- **EXERCISE INSTRUCTIONS**
Convert the part of the material that opens with the line containing "Collapse the Completed (1) section" and closes with the line containing "Open the green" into a Markdown table with the columns Row and Line. Give each line its own numbered row, and leave out blank lines.

···

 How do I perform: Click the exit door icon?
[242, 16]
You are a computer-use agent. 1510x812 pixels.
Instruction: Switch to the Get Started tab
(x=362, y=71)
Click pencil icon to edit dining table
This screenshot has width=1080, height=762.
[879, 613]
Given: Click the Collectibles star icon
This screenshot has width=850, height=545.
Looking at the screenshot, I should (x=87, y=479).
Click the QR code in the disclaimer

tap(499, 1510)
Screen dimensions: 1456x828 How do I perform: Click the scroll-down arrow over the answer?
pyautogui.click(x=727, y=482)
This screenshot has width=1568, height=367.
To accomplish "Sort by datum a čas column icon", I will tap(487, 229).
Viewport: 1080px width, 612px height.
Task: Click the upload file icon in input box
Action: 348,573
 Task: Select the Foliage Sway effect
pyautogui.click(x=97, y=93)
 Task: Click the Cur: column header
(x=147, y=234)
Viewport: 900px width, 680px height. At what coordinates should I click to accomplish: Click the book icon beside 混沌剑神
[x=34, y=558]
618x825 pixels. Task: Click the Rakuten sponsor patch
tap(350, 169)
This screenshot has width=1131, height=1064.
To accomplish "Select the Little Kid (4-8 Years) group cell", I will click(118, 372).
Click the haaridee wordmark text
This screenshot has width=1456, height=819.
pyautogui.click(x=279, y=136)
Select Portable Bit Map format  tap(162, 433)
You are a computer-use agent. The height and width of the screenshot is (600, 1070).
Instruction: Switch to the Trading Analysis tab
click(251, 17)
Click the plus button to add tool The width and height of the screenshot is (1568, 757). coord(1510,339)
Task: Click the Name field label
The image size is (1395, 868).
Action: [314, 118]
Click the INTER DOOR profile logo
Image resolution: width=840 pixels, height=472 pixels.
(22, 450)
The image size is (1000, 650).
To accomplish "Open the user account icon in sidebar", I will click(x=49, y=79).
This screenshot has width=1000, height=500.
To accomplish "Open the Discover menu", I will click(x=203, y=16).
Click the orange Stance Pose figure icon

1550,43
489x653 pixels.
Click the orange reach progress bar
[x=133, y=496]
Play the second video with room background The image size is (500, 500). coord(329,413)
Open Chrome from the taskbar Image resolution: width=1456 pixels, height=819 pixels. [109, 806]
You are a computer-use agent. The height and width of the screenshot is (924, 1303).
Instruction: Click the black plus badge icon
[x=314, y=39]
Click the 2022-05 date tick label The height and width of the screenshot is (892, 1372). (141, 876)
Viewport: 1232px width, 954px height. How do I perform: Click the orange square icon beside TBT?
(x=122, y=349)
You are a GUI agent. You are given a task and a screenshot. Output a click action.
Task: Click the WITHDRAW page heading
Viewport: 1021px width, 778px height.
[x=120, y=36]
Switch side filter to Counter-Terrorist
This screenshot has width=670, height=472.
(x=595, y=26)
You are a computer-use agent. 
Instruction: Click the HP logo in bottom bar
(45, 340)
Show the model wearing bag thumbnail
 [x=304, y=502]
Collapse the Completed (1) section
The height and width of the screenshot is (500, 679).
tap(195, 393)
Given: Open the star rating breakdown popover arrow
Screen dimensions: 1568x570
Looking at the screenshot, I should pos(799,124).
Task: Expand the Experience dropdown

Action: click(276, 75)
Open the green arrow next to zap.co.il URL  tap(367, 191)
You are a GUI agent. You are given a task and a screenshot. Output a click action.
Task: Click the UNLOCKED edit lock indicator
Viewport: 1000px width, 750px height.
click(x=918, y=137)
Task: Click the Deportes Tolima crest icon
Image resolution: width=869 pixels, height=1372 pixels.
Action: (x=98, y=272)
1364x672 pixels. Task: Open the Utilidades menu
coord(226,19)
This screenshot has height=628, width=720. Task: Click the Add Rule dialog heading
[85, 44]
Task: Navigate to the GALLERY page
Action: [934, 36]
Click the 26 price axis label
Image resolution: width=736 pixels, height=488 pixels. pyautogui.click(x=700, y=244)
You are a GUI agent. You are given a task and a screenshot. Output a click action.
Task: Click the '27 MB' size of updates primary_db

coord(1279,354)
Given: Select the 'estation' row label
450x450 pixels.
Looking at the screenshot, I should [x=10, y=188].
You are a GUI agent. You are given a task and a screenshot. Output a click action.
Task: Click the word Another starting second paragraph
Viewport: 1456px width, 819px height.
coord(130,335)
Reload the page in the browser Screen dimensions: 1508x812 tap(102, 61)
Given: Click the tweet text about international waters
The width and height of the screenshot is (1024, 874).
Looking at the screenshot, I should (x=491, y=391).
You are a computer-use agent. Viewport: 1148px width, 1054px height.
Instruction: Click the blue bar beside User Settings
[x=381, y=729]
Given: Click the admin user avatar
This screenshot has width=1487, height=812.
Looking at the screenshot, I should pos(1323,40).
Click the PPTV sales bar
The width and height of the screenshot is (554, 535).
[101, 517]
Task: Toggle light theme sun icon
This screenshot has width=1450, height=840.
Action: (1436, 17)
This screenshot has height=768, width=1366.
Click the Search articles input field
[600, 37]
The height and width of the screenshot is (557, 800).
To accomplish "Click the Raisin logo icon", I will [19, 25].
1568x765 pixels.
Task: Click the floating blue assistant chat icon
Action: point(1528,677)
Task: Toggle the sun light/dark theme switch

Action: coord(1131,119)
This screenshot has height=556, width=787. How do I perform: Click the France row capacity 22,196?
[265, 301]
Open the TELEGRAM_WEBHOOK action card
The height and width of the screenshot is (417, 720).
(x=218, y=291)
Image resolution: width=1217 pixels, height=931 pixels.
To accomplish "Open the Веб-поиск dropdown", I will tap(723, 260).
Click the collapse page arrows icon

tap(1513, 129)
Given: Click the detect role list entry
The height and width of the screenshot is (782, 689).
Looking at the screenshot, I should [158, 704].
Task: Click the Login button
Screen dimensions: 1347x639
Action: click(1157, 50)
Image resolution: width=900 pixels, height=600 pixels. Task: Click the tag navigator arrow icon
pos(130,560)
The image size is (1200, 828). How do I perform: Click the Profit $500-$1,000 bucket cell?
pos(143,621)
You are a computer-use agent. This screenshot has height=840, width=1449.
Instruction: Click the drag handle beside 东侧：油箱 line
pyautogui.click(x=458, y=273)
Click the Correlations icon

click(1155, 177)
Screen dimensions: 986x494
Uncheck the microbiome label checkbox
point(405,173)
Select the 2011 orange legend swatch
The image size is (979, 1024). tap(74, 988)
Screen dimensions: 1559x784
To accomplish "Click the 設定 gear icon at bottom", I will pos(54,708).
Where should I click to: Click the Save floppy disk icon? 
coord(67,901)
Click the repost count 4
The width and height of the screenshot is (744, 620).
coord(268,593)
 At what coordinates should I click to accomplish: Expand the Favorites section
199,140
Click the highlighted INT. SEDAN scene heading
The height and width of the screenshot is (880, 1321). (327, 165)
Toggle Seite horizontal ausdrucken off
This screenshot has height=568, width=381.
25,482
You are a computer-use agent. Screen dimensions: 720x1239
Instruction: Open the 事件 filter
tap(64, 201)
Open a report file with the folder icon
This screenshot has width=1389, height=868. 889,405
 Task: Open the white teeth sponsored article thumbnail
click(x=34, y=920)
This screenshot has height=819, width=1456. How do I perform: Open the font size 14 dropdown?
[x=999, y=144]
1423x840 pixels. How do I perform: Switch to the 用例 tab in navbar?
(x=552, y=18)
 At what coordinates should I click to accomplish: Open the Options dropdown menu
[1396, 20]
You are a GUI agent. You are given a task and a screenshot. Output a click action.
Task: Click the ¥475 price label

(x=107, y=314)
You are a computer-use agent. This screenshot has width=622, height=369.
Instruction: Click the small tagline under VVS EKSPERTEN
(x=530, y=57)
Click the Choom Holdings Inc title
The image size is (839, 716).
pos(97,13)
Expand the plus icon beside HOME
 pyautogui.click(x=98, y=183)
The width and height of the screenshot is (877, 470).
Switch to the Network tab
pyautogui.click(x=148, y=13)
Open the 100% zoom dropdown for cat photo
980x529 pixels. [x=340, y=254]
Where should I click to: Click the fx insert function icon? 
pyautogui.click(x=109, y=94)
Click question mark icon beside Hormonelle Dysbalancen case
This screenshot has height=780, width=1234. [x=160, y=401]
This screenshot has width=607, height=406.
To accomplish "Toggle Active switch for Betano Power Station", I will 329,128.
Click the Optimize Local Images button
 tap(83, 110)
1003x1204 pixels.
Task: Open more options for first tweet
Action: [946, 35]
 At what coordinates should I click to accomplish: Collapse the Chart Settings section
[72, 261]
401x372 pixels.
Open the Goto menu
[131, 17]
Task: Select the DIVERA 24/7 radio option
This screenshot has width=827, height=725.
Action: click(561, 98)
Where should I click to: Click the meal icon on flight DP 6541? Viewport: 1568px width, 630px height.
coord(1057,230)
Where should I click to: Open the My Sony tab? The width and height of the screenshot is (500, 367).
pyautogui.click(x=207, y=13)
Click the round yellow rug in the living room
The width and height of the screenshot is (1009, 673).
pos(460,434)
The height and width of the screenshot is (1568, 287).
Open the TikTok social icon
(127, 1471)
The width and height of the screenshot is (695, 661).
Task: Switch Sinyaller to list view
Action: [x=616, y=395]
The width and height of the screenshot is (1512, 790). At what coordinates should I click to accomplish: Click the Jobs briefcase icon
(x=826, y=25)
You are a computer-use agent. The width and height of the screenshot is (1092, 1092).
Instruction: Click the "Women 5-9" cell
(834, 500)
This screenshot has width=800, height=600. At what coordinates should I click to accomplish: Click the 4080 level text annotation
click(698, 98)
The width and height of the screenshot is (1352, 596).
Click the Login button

···

- **THE RESPONSE**
| Row | Line |
|---|---|
| 1 | Collapse the Completed (1) section |
| 2 | The height and width of the screenshot is (500, 679). |
| 3 | tap(195, 393) |
| 4 | Given: Open the star rating breakdown popover arrow |
| 5 | Screen dimensions: 1568x570 |
| 6 | Looking at the screenshot, I should pos(799,124). |
| 7 | Task: Expand the Experience dropdown |
| 8 | Action: click(276, 75) |
| 9 | Open the green arrow next to zap.co.il URL  tap(367, 191) |